What you are asked to do:
Search the material for "computer" and show all lines that contain it.

Records for processing:
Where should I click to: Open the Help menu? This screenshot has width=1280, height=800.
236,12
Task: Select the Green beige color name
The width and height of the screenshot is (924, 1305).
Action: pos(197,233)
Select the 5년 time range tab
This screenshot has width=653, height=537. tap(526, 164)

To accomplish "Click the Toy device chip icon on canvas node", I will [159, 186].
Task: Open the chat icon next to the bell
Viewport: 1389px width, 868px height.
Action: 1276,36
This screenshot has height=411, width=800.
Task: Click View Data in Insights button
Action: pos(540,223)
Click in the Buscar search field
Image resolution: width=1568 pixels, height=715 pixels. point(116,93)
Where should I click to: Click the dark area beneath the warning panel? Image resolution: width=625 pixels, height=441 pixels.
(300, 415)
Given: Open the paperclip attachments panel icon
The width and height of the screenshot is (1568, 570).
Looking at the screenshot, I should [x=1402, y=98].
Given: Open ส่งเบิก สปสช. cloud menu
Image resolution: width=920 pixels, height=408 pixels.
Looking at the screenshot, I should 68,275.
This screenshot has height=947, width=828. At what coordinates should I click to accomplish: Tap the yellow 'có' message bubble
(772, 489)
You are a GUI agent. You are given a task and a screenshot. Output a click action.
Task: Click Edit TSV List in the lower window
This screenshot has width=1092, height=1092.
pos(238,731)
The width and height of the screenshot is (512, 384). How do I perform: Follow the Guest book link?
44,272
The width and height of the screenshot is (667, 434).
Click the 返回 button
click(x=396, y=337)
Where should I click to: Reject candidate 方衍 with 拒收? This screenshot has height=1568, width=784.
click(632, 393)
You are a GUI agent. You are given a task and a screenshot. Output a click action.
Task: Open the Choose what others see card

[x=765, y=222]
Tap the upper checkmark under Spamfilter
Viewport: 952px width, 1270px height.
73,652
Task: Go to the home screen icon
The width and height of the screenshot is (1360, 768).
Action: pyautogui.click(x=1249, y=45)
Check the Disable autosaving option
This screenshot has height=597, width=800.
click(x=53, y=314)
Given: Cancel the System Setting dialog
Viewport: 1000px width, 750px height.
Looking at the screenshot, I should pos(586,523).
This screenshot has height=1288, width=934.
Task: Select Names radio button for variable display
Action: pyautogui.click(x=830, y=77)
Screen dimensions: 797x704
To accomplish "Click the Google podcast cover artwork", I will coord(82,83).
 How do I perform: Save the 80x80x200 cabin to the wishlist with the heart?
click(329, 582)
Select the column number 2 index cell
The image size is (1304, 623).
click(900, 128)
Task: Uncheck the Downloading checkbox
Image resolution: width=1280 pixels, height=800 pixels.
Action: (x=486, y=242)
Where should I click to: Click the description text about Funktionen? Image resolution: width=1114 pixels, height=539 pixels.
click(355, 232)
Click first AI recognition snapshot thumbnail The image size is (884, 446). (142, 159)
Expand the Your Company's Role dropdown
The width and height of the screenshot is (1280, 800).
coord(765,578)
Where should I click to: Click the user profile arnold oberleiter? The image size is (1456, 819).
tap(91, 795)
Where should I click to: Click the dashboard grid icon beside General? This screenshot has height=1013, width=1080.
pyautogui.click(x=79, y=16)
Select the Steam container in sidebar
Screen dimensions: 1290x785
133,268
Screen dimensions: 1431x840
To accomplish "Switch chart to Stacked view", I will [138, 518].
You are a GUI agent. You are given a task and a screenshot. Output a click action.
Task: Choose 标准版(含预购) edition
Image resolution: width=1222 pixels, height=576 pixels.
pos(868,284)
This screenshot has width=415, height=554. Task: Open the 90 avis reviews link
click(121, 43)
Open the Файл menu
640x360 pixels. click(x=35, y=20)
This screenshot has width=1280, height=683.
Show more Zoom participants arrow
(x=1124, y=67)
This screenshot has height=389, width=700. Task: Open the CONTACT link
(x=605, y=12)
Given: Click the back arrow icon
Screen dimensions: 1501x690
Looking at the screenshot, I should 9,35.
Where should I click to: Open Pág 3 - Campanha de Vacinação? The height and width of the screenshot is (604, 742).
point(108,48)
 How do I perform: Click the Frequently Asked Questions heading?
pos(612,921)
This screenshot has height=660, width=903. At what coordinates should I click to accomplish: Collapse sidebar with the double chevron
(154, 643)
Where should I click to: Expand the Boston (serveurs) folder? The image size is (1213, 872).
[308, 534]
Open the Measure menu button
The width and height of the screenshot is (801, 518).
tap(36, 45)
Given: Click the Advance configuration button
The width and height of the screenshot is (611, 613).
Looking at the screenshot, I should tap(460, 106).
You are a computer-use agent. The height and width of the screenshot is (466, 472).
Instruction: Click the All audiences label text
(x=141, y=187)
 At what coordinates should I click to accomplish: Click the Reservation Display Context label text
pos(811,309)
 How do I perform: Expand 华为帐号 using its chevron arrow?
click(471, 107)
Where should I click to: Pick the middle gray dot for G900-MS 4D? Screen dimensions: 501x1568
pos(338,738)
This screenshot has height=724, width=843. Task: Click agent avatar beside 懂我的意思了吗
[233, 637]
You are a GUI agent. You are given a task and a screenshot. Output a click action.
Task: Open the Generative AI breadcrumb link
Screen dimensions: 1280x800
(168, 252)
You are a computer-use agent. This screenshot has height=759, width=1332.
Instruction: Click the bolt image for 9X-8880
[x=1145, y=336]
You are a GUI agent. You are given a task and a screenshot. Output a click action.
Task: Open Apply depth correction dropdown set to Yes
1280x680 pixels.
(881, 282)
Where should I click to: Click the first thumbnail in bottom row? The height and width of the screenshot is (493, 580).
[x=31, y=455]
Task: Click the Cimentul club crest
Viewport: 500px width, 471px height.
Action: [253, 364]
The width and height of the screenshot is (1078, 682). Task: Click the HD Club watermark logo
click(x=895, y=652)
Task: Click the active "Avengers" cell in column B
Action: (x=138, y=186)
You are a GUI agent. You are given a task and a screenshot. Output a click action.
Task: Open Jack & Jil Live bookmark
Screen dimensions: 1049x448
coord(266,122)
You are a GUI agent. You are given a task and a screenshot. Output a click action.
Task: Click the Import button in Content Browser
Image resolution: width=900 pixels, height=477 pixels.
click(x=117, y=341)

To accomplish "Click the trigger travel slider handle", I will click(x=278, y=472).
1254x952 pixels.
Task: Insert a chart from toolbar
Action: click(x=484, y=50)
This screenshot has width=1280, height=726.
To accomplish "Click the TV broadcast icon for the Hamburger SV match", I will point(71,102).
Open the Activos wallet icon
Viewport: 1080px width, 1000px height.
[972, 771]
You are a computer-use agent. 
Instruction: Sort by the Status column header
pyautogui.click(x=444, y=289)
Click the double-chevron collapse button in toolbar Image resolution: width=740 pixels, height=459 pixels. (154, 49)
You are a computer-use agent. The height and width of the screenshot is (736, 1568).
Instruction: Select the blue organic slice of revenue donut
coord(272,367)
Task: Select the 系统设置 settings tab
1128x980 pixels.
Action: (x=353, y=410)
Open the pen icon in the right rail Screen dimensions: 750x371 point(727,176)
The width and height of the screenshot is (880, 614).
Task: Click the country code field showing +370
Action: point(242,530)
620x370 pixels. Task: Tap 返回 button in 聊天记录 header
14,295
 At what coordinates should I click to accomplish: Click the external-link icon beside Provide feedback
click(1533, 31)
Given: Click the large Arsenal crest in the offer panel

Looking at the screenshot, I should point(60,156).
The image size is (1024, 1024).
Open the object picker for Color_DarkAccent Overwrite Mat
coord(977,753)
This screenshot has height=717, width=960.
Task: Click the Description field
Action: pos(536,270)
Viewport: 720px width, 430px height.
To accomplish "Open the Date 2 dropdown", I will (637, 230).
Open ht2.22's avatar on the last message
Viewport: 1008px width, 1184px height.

Exercise answer:
You are a computer-use agent. The height and width of the screenshot is (466, 472).
You are a computer-use agent. This screenshot has height=759, width=1332.
You are a computer-use agent. 
You are a computer-use agent. The height and width of the screenshot is (736, 1568).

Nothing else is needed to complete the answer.